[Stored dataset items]

>>>>

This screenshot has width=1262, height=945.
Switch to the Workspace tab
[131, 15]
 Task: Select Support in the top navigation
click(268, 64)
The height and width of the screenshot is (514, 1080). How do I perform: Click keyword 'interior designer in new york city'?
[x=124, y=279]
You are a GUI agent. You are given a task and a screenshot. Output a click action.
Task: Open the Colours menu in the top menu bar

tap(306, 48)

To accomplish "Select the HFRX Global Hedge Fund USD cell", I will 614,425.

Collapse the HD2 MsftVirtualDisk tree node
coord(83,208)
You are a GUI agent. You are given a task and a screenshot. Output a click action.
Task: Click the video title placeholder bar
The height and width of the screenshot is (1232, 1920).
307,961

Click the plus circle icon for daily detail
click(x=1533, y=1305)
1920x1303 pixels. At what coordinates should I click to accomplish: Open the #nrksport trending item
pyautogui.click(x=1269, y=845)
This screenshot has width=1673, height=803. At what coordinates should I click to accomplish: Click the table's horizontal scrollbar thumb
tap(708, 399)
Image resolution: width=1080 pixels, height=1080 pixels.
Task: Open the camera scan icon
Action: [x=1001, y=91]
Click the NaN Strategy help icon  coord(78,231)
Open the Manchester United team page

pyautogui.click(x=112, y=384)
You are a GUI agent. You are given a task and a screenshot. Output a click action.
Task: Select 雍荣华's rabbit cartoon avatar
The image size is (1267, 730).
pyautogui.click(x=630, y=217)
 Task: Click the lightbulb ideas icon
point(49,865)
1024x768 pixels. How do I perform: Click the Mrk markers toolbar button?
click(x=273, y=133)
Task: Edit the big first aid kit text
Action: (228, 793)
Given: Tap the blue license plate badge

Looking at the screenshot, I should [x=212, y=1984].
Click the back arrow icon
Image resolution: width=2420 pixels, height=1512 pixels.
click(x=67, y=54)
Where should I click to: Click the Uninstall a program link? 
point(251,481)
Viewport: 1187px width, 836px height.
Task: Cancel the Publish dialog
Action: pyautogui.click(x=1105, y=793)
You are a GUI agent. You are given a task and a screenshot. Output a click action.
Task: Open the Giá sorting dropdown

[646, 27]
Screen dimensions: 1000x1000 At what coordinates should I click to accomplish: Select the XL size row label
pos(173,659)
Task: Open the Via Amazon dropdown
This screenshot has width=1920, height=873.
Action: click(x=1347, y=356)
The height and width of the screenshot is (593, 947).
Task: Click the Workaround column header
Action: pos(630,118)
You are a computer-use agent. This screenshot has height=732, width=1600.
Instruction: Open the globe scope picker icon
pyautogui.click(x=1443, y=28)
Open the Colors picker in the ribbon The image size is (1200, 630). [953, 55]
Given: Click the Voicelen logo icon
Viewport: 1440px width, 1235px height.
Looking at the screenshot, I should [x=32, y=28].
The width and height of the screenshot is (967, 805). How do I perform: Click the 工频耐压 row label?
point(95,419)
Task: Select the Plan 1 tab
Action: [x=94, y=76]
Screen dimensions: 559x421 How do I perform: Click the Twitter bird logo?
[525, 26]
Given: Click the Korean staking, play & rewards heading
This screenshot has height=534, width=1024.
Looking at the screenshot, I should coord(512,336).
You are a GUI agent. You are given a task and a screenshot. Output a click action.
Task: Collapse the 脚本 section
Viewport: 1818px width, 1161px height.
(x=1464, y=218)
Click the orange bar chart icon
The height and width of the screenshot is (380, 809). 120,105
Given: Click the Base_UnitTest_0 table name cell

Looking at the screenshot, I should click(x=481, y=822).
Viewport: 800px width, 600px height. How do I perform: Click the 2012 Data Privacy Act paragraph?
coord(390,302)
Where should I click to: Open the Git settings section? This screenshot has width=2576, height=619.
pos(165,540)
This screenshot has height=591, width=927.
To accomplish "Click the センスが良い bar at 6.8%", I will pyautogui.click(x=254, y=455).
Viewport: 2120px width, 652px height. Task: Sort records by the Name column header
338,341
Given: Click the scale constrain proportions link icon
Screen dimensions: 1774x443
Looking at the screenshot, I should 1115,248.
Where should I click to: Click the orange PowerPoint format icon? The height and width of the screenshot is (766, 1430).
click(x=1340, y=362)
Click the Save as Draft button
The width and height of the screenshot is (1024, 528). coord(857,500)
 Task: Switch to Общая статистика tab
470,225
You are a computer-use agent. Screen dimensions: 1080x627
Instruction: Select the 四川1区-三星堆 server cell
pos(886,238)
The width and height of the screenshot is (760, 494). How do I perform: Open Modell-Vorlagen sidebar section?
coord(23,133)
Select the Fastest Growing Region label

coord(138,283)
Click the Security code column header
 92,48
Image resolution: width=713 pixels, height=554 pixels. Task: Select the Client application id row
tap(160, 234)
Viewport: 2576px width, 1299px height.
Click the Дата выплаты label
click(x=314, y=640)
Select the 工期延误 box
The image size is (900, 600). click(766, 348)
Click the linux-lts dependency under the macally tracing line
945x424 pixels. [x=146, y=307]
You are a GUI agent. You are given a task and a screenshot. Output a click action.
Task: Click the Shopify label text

<<<<

## Exercise
The string "computer" may appear in the lines of the records above. State how many lines contain it, with no other words.

## Answer for this exercise
2